The 1199 SEIU United Healthcare Workers East labor union, which represents 2,000 Hopkins workers, gave the hospital a strike notice last week after talks broke down, mostly over the issue of pay raises.
"1199 SEIU has agreed not to strike at this time — I appreciate both sides' willingness to continue negotiating in good faith," O'Malley said in a statement.
The governor's office said it will not play any further role in brokering an agreement, saying it only got involved because O'Malley felt averting a strike was in the state's best interest.
Still, union leaders hope pressure from the governor could lead to more favorable negotiations with Hopkins.
"The governor seems to think that the cooling-off period is necessary, and maybe that will result in positive dialogue," said John Reid, executive vice president of the Maryland-D.C. region of 1199 SEIU United Healthcare Workers East.
Reid said the union could decide to strike again.
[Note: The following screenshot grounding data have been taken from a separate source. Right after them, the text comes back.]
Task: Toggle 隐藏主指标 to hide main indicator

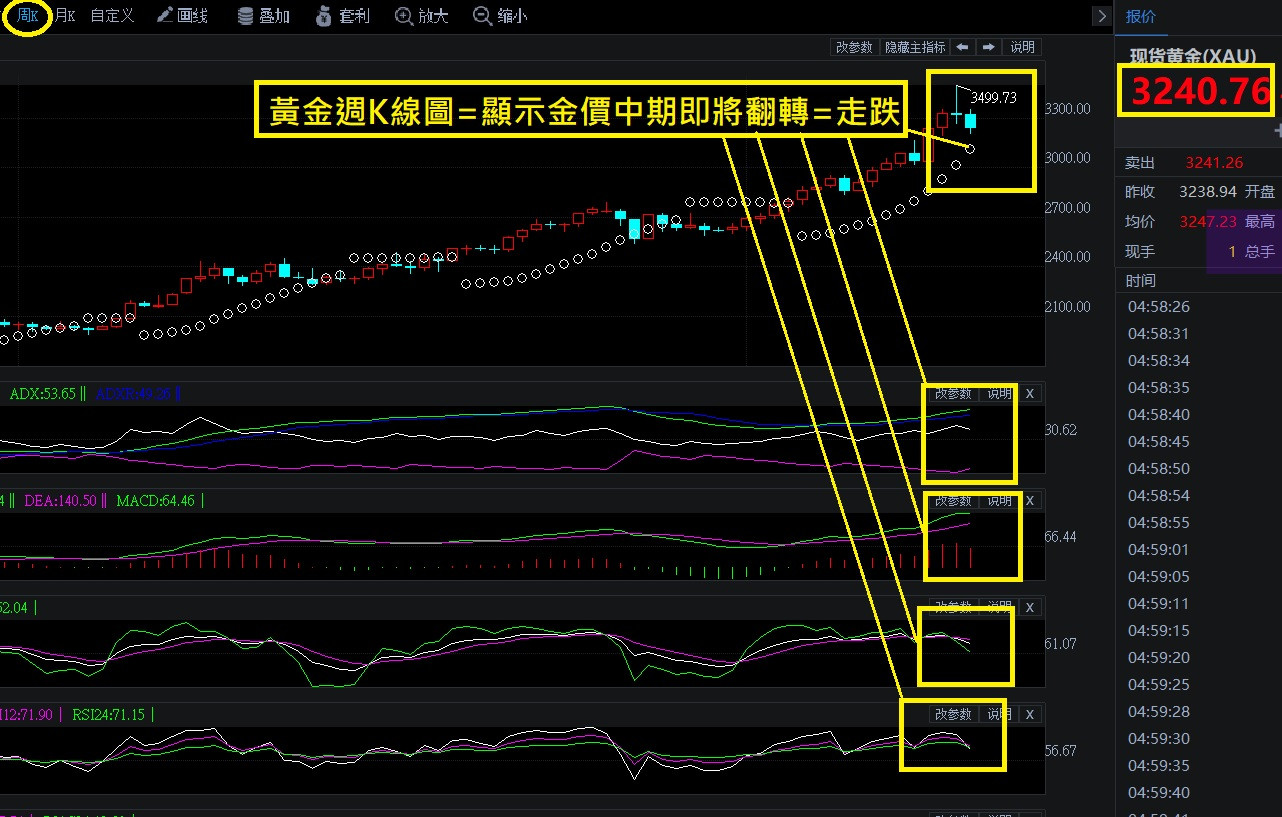Action: pos(914,47)
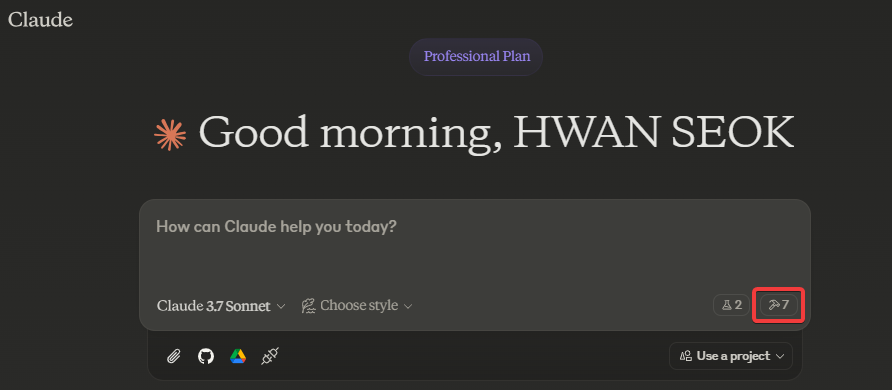Click the wavy style icon beside Choose style

(x=308, y=306)
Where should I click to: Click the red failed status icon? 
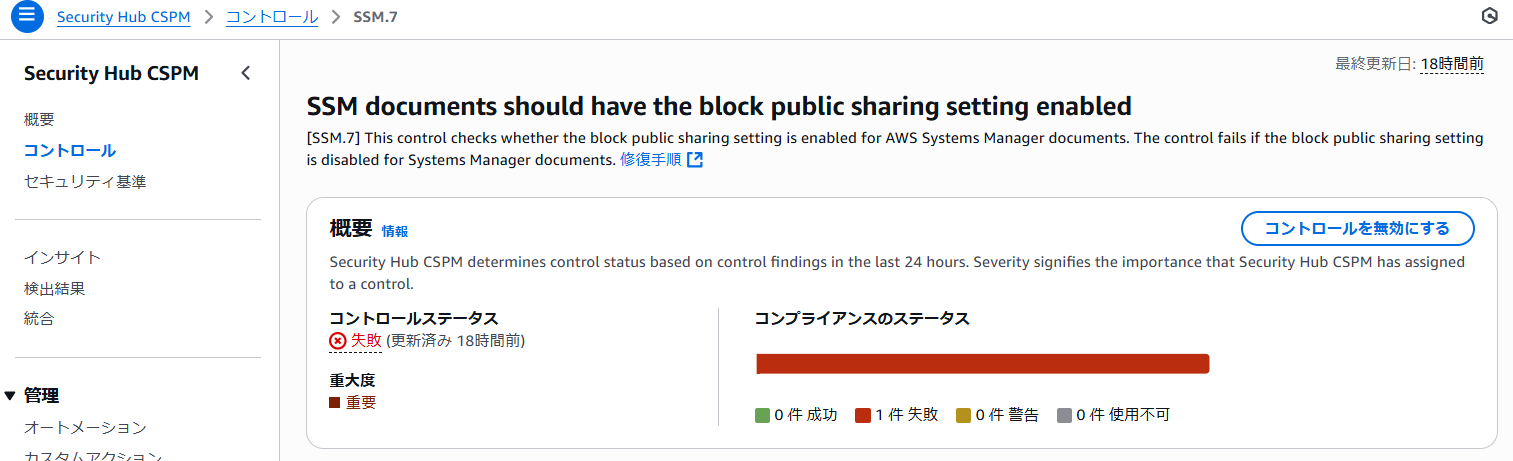338,341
Hopkins officials said they would still like to come to some sort of compromise with the union.
"We are hopeful that both parties will be back at the bargaining table soon and an agreement can be reached," the hospital said in a statement.
The strike would have been the second in two months for the union, which held a three-day walkout in April.
The union, which represents janitors, housekeepers and other service workers, seeks a $15 minimum wage for workers with at least 15 years of experience in the second year of a proposed four-year contract. Workers currently start at $10.71 to $27.88 per hour, depending on their job, and the union proposed that every Hopkins worker earn at least $14 an hour by the end of the contract.
Hopkins management offered to pay all workers with 15 years of experience $15 an hour by 2018, with every hospital worker making $12.25 an hour by the end of the contract, according to a breakdown provided by the union.